Steve Jackson Games GURPS – Generic Universal RolePlaying System

GURPS Egypt – Cover

Excerpts from GURPS Egypt

Tomb Defenses (from the sidebar on pp. 95-96)

In early dynastic Egypt, people made their tombs accessible so that priests of the mortuary cult would have full access to their bodies – living warriors kept robbers away from the graves. As centuries passed, it became impossible for the cult to defend all the tombs of Egypt. Therefore, corpses began to be buried in places separate from the mortuary temples, and various mechanical and psychological measures were taken to protect the dead.

Most tomb defenses were rather simple. False tombs, sometimes equipped with small amounts of treasure so as to fool robbers, were built in accessible locations, while the actual tombs were in secret, wilderness places, their entrances blocked with enormous slabs of stone. The mortuary cult also propagated the idea that the ka of a dead person protected the grave, either as a ghost or by animating a mummy. Some wealthy people had the bodies of animals or commoners mummified and placed in their tombs to become undead guardians.
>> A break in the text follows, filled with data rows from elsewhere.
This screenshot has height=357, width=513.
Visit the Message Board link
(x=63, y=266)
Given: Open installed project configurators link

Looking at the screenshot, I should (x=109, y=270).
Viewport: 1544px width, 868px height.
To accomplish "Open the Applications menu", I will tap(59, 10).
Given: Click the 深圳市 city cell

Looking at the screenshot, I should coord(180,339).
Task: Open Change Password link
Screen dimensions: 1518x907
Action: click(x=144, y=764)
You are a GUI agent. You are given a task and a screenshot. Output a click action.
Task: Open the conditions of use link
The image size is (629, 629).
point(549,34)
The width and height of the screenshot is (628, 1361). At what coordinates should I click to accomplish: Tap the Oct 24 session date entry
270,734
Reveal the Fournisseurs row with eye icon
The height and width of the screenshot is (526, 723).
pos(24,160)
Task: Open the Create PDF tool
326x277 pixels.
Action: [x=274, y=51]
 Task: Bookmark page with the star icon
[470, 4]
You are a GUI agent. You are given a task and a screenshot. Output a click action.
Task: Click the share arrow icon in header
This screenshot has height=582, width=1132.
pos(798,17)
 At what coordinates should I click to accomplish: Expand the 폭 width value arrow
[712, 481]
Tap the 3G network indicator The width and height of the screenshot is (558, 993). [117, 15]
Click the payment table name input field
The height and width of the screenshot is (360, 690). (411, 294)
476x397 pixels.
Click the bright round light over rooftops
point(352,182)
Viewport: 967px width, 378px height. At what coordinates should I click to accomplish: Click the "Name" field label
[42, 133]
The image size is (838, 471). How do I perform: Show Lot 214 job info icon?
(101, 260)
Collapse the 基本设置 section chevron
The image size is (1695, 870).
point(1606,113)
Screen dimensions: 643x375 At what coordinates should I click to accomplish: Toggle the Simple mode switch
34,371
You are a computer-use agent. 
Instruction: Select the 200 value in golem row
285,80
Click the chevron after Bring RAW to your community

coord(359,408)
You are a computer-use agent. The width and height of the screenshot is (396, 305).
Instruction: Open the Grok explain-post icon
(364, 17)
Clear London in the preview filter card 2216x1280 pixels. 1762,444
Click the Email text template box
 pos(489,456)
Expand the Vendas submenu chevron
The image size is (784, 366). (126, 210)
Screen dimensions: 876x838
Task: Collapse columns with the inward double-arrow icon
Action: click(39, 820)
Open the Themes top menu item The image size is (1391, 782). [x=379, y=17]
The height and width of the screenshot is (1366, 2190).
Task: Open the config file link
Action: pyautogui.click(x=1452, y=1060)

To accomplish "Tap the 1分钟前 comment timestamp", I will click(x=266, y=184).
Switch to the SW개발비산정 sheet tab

Egyptians didn't perform human sacrifice to create tomb-guardians, although in a fantasy campaign some particularly ruthless magician might do exactly that.

Egyptian tombs also contained a variety of traps: pits, mechanisms that fired poisoned darts, blocks of stone positioned to fall either on or behind intruders, killing them or sealing them in, and so on. Tombs seldom contained enough space for elaborate mazes, but some contained twisting corridors that led to dead ends and decoy graves. Any of the traps which appear in fantasy dungeons might show up in an Egyptian tomb, although probably not in the usual profusion.

If magic exists, magical tomb defenses are common. Medieval Arabs believed that Egyptian sorcerers had turned the most valuable grave goods invisible, and that only those capable of speaking the appropriate passwords could ever find them. Because of their antiquity and the status of their owners, magic amulets stolen from royal bodies or magic spells copied from royal tombs were assumed by usurpers to be more powerful than those commonly available – the spells designed to protect the dead could actually attract robbers centuries later.

Of course, none of these defenses could protect the tombs from those who worked in the royal cemeteries – the priests of the mortuary temples and the workmen who dug and decorated the tombs. In Nubia is an example of a tomb robbed by way of an underground tunnel dug by a construction crew as they were building a tomb adjacent to it! Similar incidents occurred in Egypt proper, but only when workmen accidentally intruded on an old tomb while digging a new one.

The worst thefts in the Valley of the Kings were officially sanctioned under the guise of restoration and protection during the XXth and XXIst Dynasty reigns of High Priests Herihor, Piankh and Pinedjem, when dozens of royal mummies were removed from their tombs, unwrapped and "mined" for gold, and then rewrapped and hidden in a number of mass caches. The high priests also reused some of the "excess" grave goods in their own funerals – Pinedjem was buried in two recycled coffins of Thutmose I!